- **What you need to do**
Find the line containing "How do I perform: Delete the Weekend rule?", then return it and every line after it through the end of the records, exactly. Leave out pictures.

Saved entries:
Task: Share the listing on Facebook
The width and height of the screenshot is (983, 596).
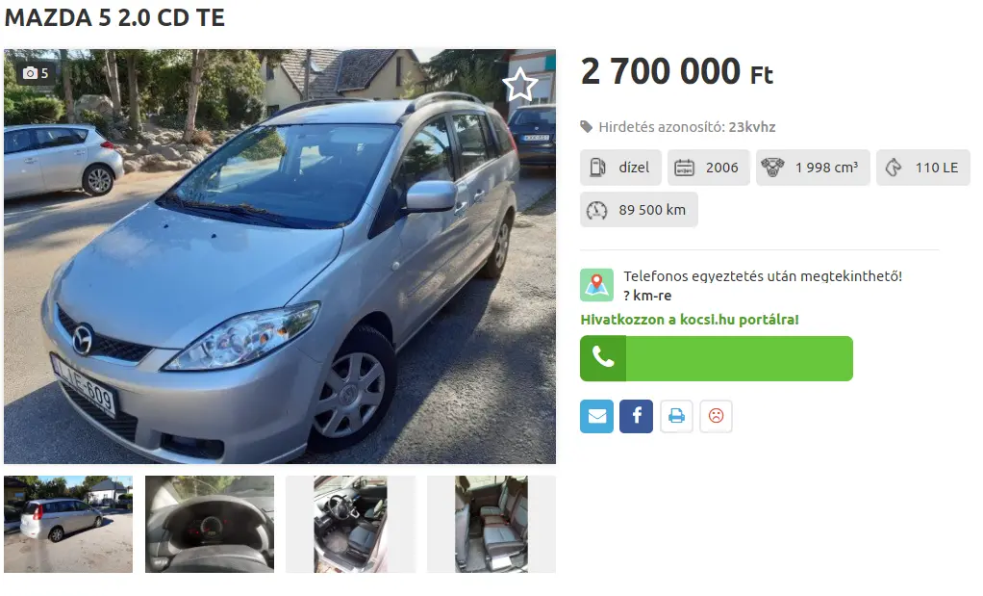Action: [637, 416]
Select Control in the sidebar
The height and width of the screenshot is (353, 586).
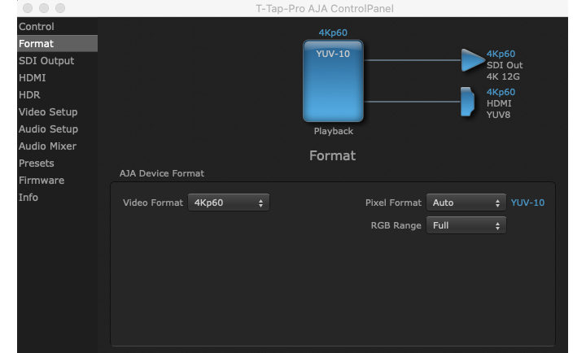point(37,27)
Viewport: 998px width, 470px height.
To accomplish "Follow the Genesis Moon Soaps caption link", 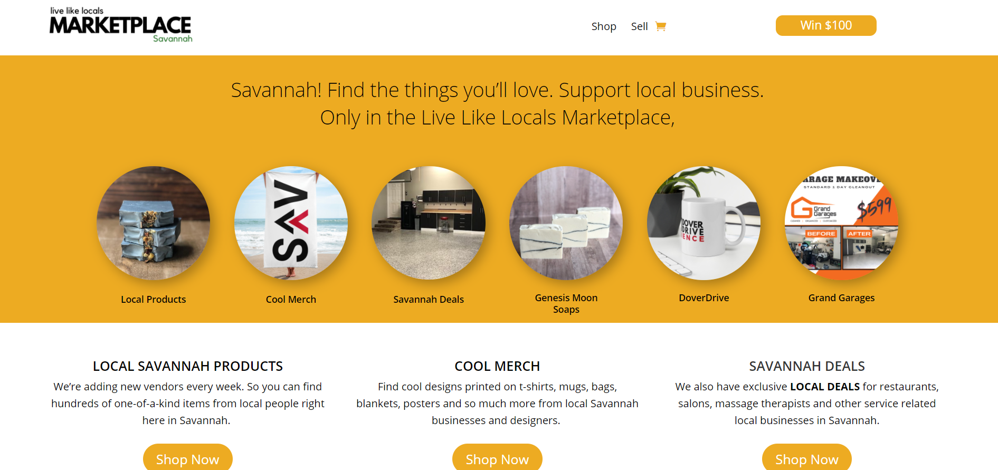I will (x=566, y=303).
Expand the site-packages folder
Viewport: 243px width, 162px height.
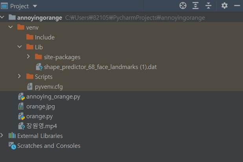point(28,57)
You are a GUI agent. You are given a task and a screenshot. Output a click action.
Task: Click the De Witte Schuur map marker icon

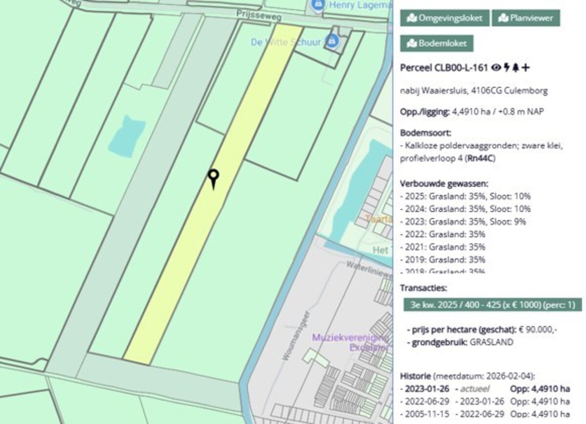click(x=332, y=41)
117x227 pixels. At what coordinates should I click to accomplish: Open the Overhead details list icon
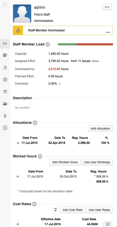60,84
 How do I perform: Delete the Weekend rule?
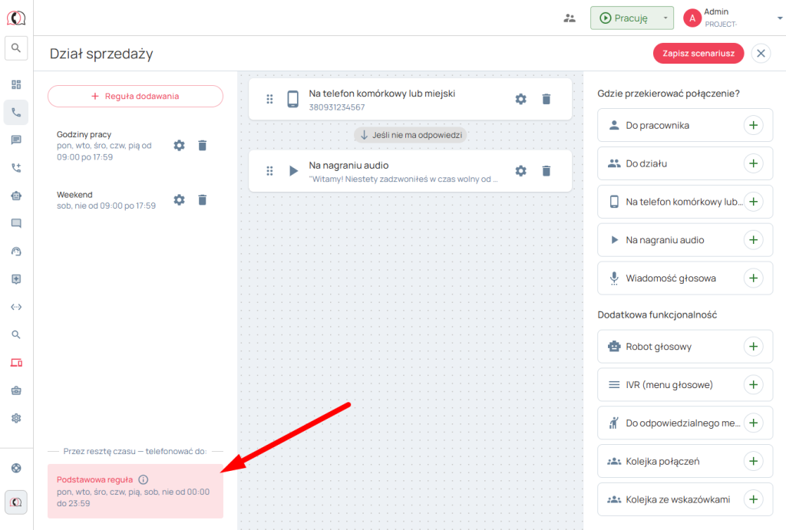pyautogui.click(x=203, y=200)
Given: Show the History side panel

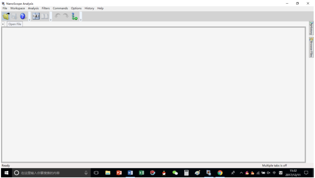Looking at the screenshot, I should click(x=311, y=28).
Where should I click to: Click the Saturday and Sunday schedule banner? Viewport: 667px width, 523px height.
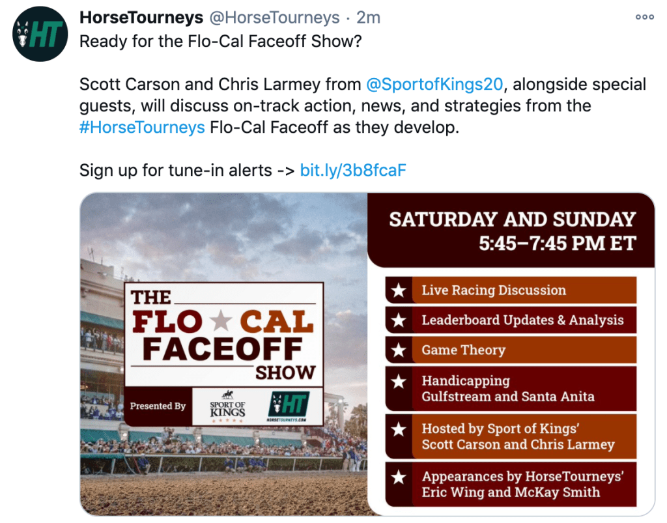pyautogui.click(x=511, y=231)

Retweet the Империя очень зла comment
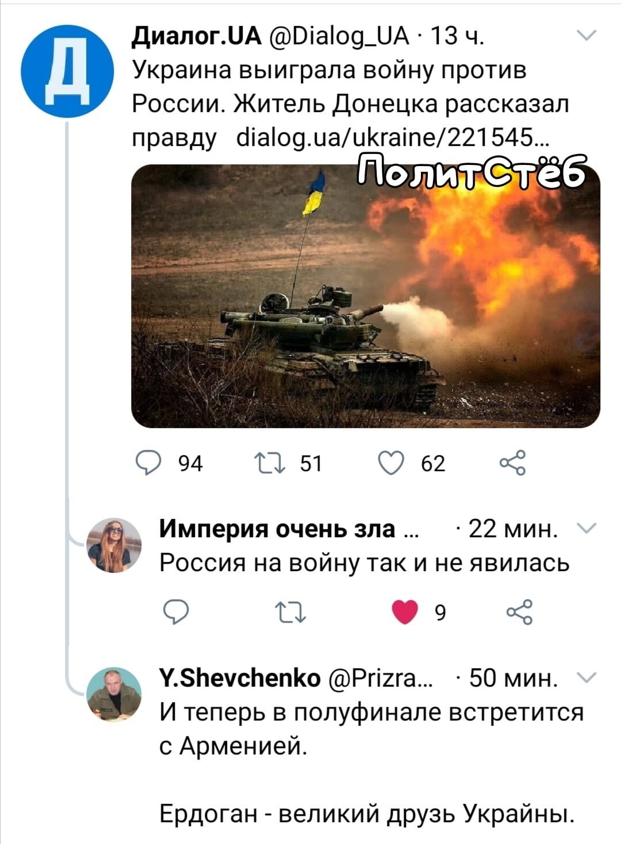(x=291, y=612)
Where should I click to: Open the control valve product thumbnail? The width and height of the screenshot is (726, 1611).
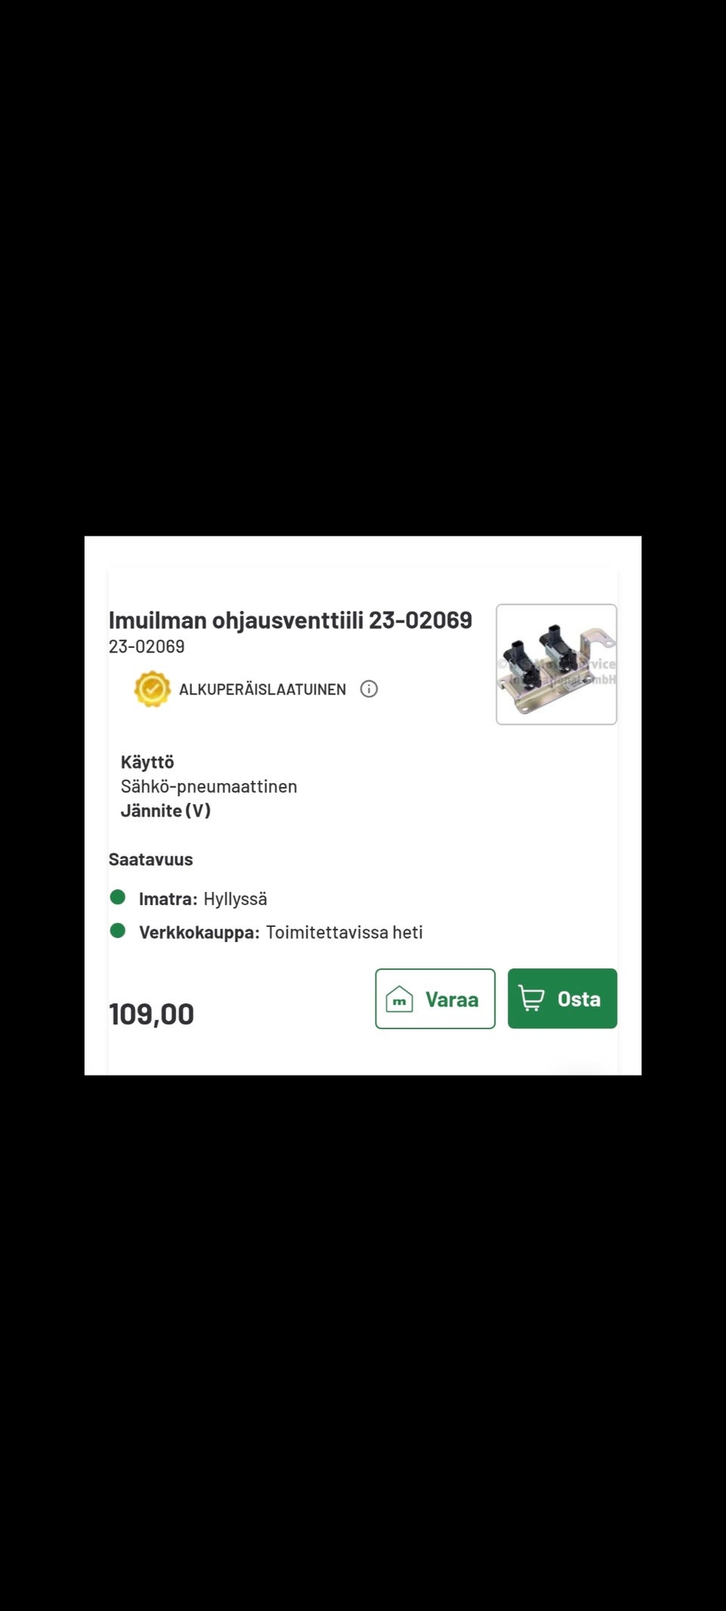tap(557, 665)
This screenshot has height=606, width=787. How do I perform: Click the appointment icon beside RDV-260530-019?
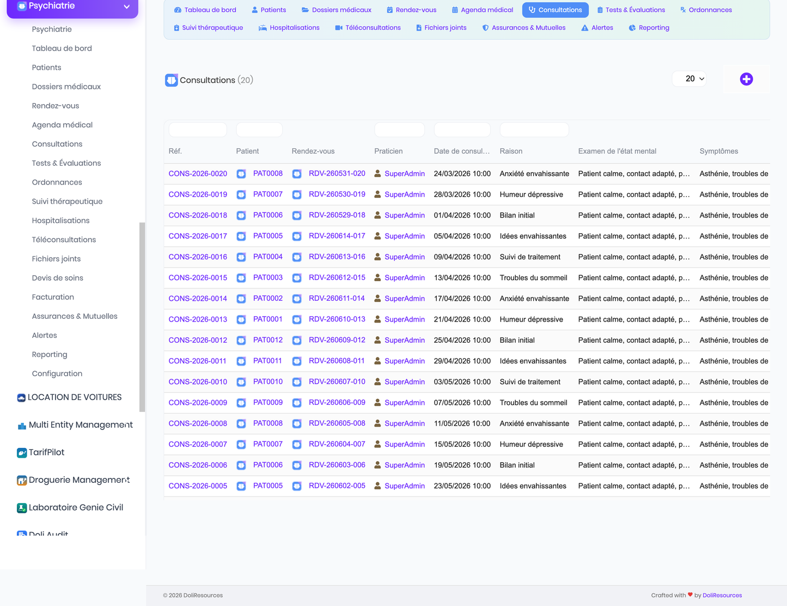[x=297, y=195]

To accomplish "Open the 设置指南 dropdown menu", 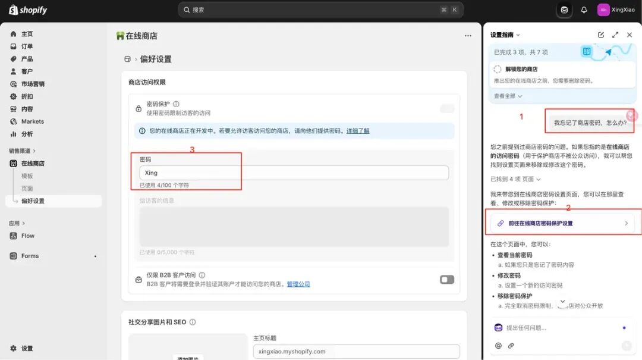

- **Solution for this task**
 How do I perform: Delete the Weekend rule?
pyautogui.click(x=203, y=200)
Given: Show the History side panel

Looking at the screenshot, I should click(x=311, y=28).
Where should I click to: Click the Saturday and Sunday schedule banner? Viewport: 667px width, 523px height.
pyautogui.click(x=511, y=231)

Retweet the Империя очень зла comment
(x=291, y=612)
Where should I click to: Open the control valve product thumbnail? The width and height of the screenshot is (726, 1611).
tap(557, 665)
This screenshot has height=606, width=787. How do I perform: Click the appointment icon beside RDV-260530-019?
[x=297, y=195]

To accomplish "Open the 设置指南 dropdown menu", 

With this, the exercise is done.